1856-1865 Assistant Manager of the Ebbw Vale Company’s works.

1887 Obituary [1]

WILLIAM ADAMS was born at Rhymney, on the 10th of October, 1813.

After being under tuition at the Cowbridge Grammar School, he was apprenticed, in May 1828, to Mr. Charles Lloyd Hartford, managing partner of the Ebbw Vale Co., for a period of seven years, in general mining-works, and roads in connection with the mines and iron-works. Subsequently he became surveyor and assistant to his Father, who was the mining-manager to the Company.

In the year 1832 he surveyed and set out lines of main road to connect the Ebbw Vale Iron-works with the Brecon Canal, under the 8-mile clause of that Company’s Act. In 1833, under Mr. Hodgkisson, Engineer, and Mr. Morris, Surveyor, he was engaged on a survey from the Ebbw Vale and Nantiglo works, by way of Abergavenny and Usk, to the Port of Newport, and plans were deposited in November of that year ; the hill-portion of the work, a length of about 12 miles, was entrusted to him, and he assisted in preparing the plans for the whole line.

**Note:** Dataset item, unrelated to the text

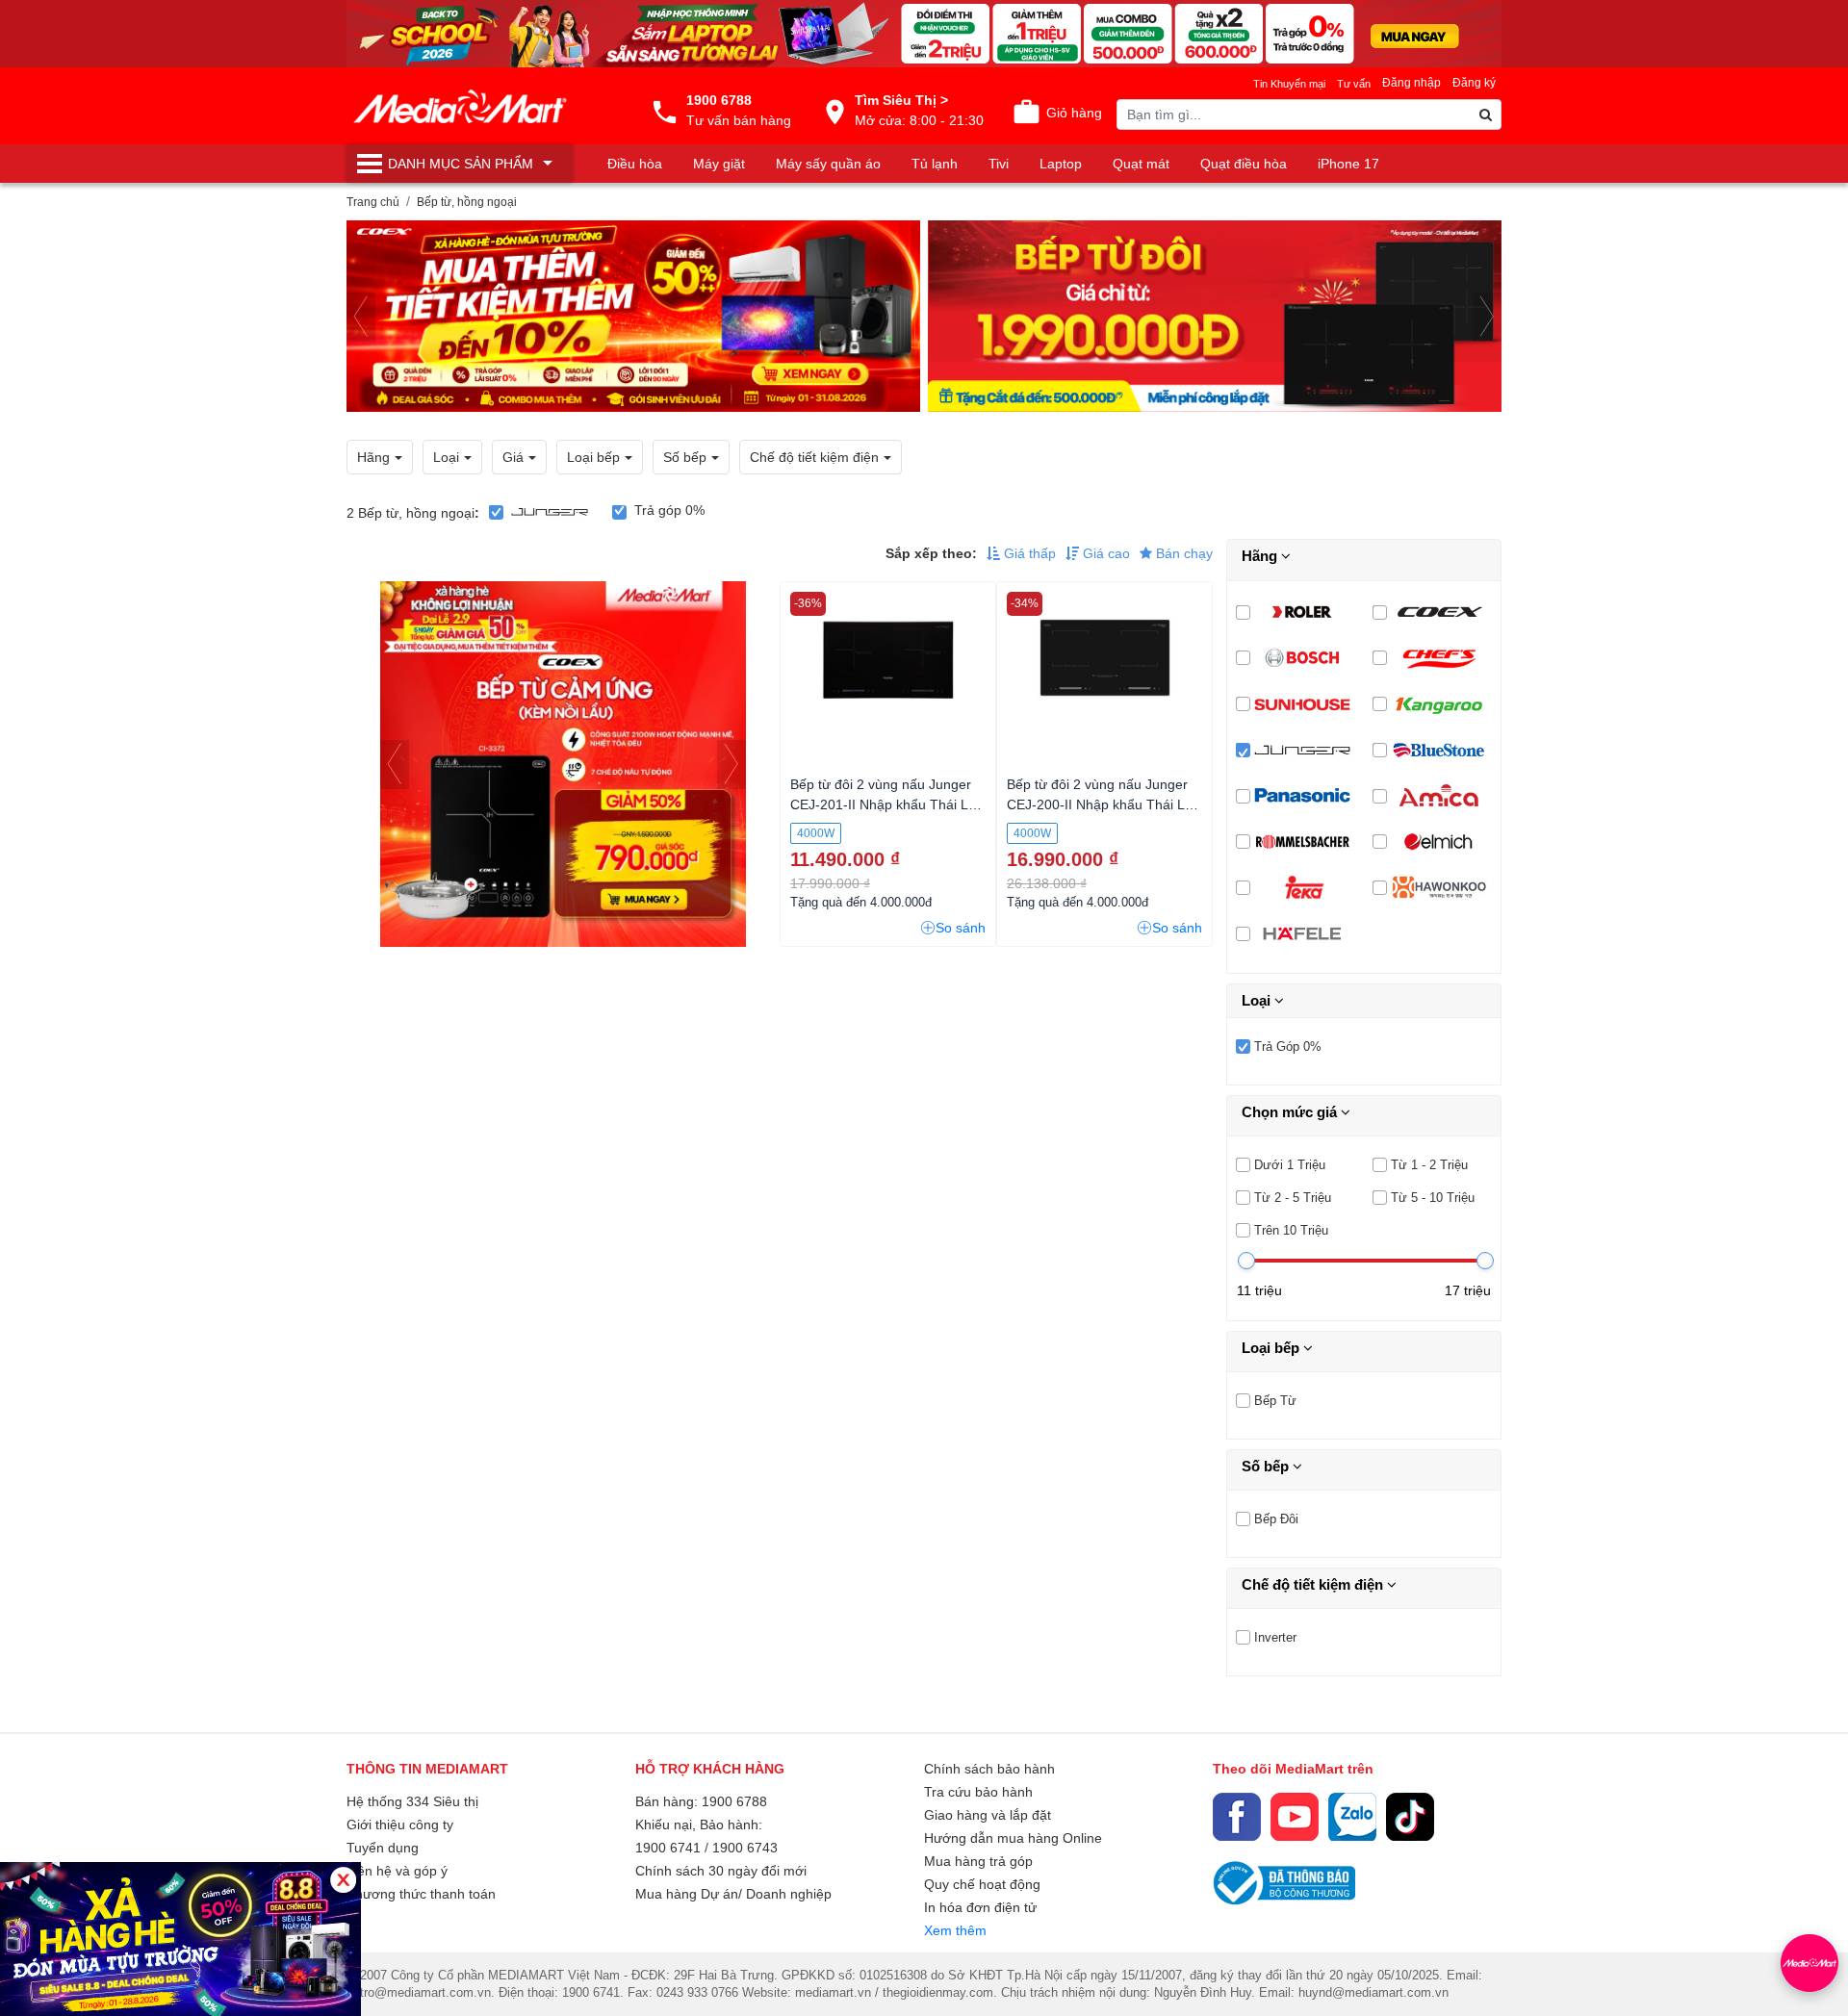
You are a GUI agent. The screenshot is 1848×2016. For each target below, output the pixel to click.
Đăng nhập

In 1845, when the Welsh Midland scheme of railways was projected through South Wales, the Ebbw Vale Company being much interested in the matter, Mr. Adams took up his quarters at Tredegar, and acted under the late Mr. Joseph Gibbs, M.Inst.C.E., and Mr. Pritchard, of the Newport, Abergavenny, and Hereford Railway. At this time he was intrusted with the distribution of the engineers and surveyors over the work between Abergavenny and Merthyr, and through the hill country to Brecon.

In 1853 he opened out the Brendon Hills Spathose Iron Mines, belonging to the Ebbw Vale Company, and had charge of them for some years. In 1856 he was appointed Assistant Manager of the Ebbw Vale Company’s works, which office he held for ten years.

In 1865 he commenced practice as a civil and mining engineer in Cardiff, soon gaining .a foremost position in the profession. His opinion on all matters pertaining to coal-mining and the allied subjects was highly valued, and he acted as consulting engineer for some of the largest collieries in the district. The great demand upon his time led to his taking into partnership Mr. Theodore Vachell, Assoc. M. Inst. C.E., who had been an articled pupil of his, and had acted as his assistant for many years. Mr. Adams took a great interest in the Free Library, and, in conjunction with Mr. E. S. Robinson, the then librarian, Mr. Bell, the resident engineer of the Barry Dock, Mr. Peter Price, and a few others, started the now flourishing institution known as the Cardiff Naturalists’ Society, of which for the first six years of its existence he filled the office of President. He may also fairly be considered the founder of the present Cardiff Museum, for when it was resolved to cede the collection of the Naturalists’ Society to the Free Library, he and Professor Etheridge spent a considerable time in arranging and naming the geological collection which formerly belonged to the old Literary institution in Crockherbtown, and which, with the library, had been handed over by Lord Bute to the Free Library Committee. He also took an active part in the formation of the South Wales Institute of Engineers. At the time of his death he was Local Secretary of the Palestine Exploration Fund, and, as an old member of St. Andrew’s Church, had filled the office of’ Churchwarden for several years, ad represented the parish at the first Llandaff Diocesan Conference.

Mr. Adams was elected an Associate of the Institution on the 1st of May 1855, and was transferred to the class of Members on the 16th March 1880. He was also a Fellow of the Geological and of several other Societies. He died on the 17th of August, 1886.